**Instruction**
In the patent text on a light emitting strip, what kind of luminous intensity distribution do almost all LED strips have?

**Selected text**
* * *

Light emitting strip

Abstract

The present invention relates to a light emitting strip (10), comprising: an elongate body (12); at least one light source (16) adapted to emit light into the elongate body; and a gap (24) in the elongate body, which gap is arranged in front of the at least one light source, wherein the gap is adapted to omnidirectionally distribute, in a plane (26) perpendicular to a longitudinal direction of the light emitting strip, light emitted by the at least one light source. The present invention also relates to a method of manufacturing a light emitting strip (10).

Description

CROSS-REFERENCE TO PRIOR APPLICATIONS

This application is the U.S. National Phase application under 35 U.S.C. § 371 of International Application No. PCT/EP2018/067945, filed on Jul. 3, 2018, which claims the benefit of European Patent Application No. 17181199.5, filed on Jul. 13, 2017. These applications are hereby incorporated by reference herein.

FIELD OF THE INVENTION

The present invention relates to a light emitting strip, for example a light emitting diode (LED) strip. The present invention also relates to a method of manufacturing a light emitting strip.

BACKGROUND OF THE INVENTION

LED strips are available in a large variety. However, almost all of them have a one sided Lambertian luminous intensity distribution. In a lot of use cases this is very inconvenient, for example if the LED strip is free hanging instead of being mounted on a wall or ceiling.

US2014098535 relates to a segmented LED lighting system. In particular, US2014098535 discloses a set of channel segments connected by a flexible lens sleeve that can be positioned in a variety of ways. A printed circuit board with at least one LED is mounted in each channel segment. Each segment preferably has a base with two ribbed vertical sides. The lens sleeve is preferably coextruded from flexible acrylic and has opaque side grips that grip the ribbed vertical sides and a translucent lens portion with an air gap to help proper diffraction of the light along the length and width of the lens sleeve.

* * *

**Supplied material**
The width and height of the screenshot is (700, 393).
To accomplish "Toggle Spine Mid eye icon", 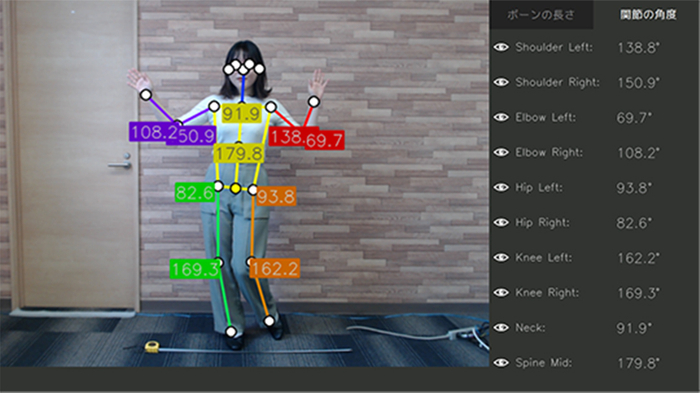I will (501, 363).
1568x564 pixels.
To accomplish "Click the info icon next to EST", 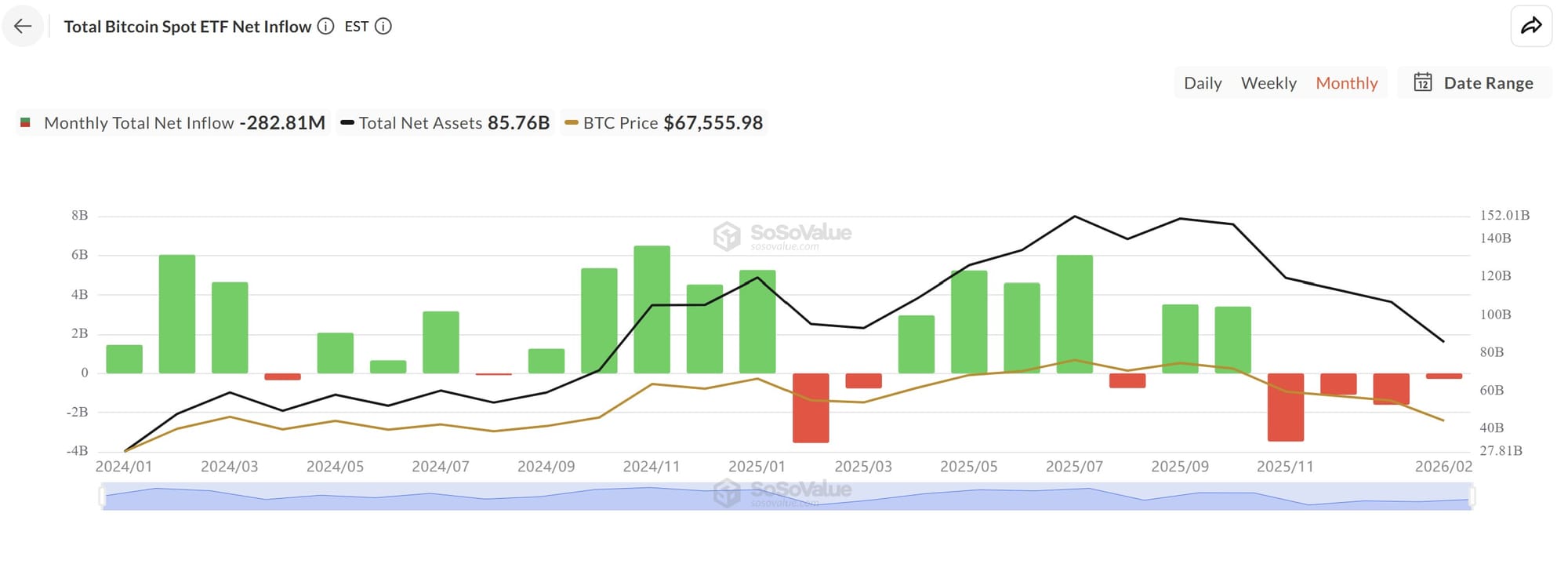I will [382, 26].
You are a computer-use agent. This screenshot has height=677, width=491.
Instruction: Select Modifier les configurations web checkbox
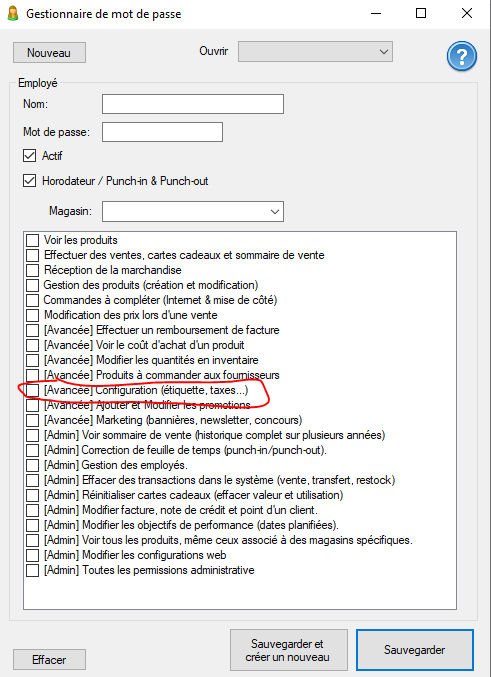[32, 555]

* * *

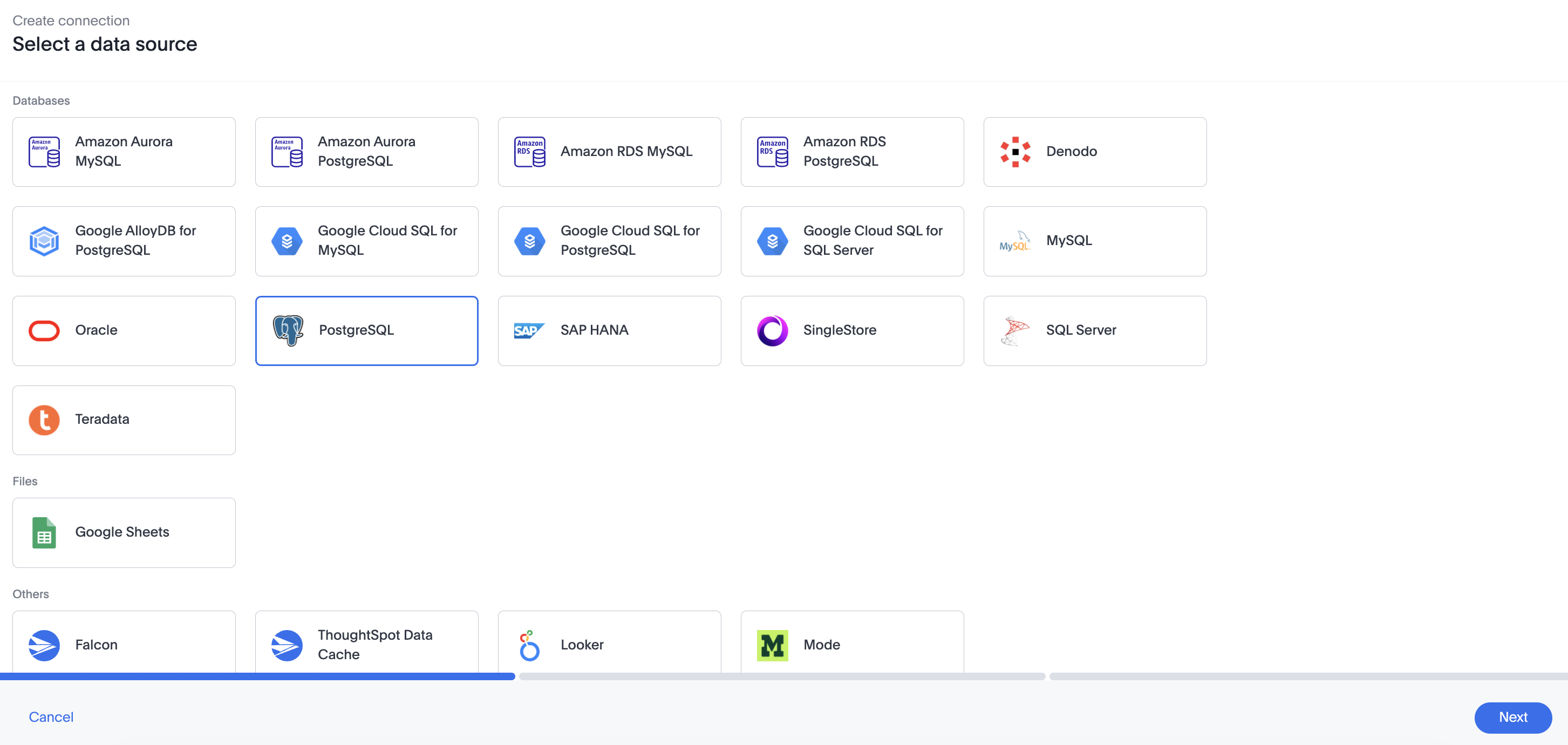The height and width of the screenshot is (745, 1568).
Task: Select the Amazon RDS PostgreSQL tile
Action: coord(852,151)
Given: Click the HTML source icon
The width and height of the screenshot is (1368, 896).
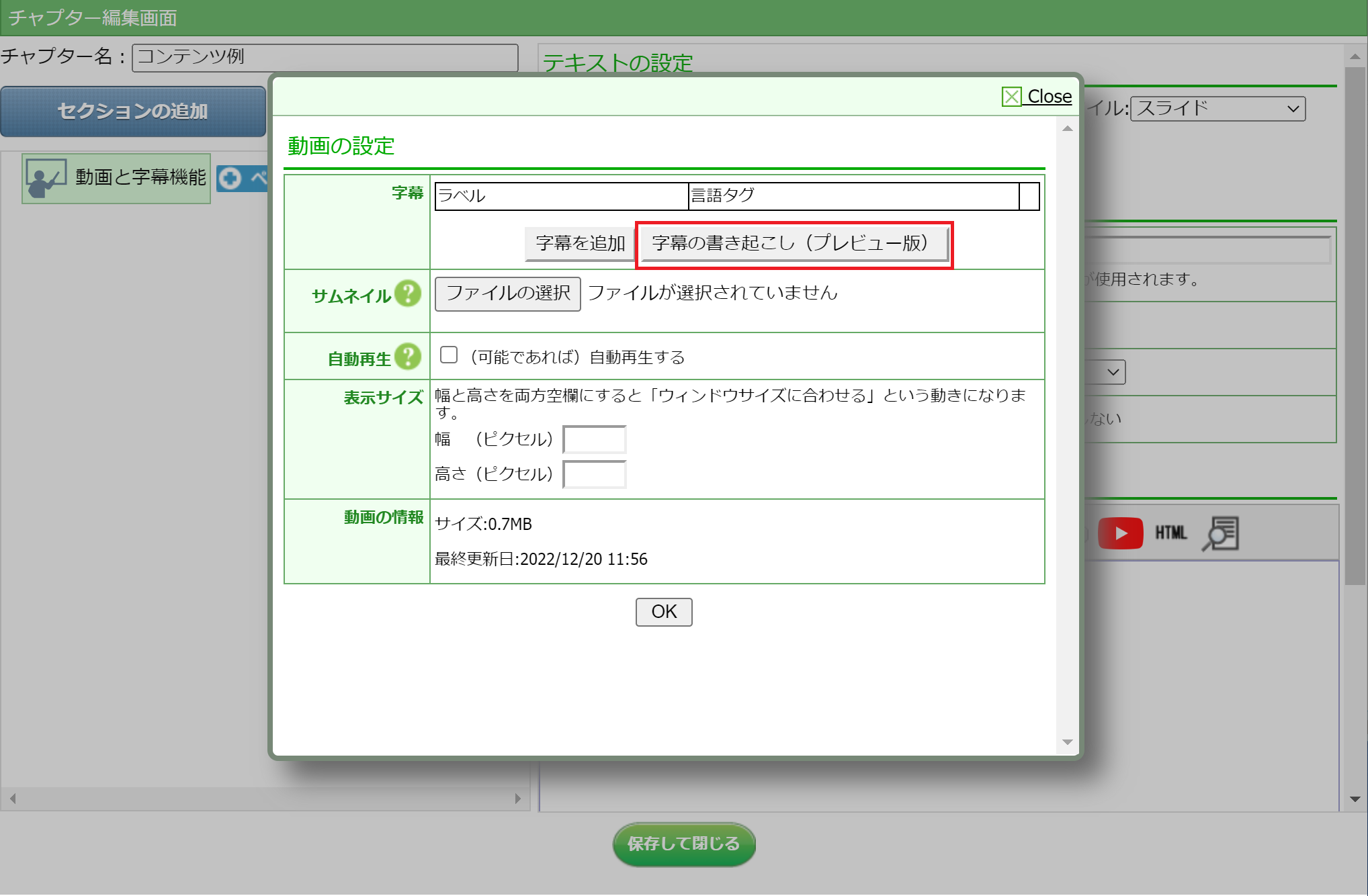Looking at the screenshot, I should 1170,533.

* * *

**The result**
A one-sided Lambertian luminous intensity distribution.